Low gilt yields are having a big impact on the income levels that can be achieved on reaching retirement.
Annuity rates have shrunk over recent years as a result of falling gilt yields, improved life expectancy and fewer people in the annuity ‘pool’ due to the growing popularity of non-annuity retirement income options.
Some new research from Skandia has found that this low annuity rate environment has also had an impact on the financial advice being provided to investors reaching retirement.
Skandia found that over half of financial advisers are either recommending a delay to converting pension funds into an income, until annuity rates improve, or phasing their retirement benefits.
29% of financial advisers are recommending the use of savings or investment portfolios to provide an income until such a time when pension income can be generated.
Of course there is no guarantee that annuity rates will improve.
Looking ahead to the next couple of years, the outlook for annuity rates is fairly mixed. Whilst gilt yields could rise from their current near historic lows, other pressures (including new European regulations) are likely to drive down annuity rates in time.

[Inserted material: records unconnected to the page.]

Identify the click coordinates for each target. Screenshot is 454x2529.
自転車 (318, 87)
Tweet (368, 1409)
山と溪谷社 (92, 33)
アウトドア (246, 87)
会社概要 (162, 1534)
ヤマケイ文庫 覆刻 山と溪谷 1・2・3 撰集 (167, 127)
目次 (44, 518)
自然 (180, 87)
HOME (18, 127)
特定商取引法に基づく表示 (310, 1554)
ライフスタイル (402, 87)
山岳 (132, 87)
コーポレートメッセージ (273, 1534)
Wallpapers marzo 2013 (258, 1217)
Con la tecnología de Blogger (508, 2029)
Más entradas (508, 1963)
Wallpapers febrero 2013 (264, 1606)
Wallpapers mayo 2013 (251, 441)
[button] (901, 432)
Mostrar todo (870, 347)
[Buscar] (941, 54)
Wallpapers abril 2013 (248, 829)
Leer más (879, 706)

Buying an annuity with your pension fund, after taking tax-free cash if required, is a lasting decision and can look unwise with the benefit of hindsight, should annuity rates improve shortly after the annuity has been purchased.
The market for retirement income products in the UK remains pretty much polarised between conventional annuities and unsecured pension (USP, previously known as income drawdown).
Some ‘third way’ retirement income products have been created, with aim to blend the security of annuity income with the investment growth potential of USP. Despite this attractive sounding proposition, third-way products have largely failed to date to gain popularity in the UK market, partially due to their often opaque charges and complicated terms.
The best way to ensure a sustainable level of income in retirement is to plan for this as soon as possible, giving you as much time ahead of retirement as you can to build sufficient retirement funds.
If you find yourself reaching retirement without the benefit of planning, you need to make the most of the pension and investment funds you have managed to accumulate during your working lifetime.
This means more than simply shopping around for the most competitive annuity rate. Exercising the open market option to get the best rate is only one consideration when converting pension funds into an income in retirement.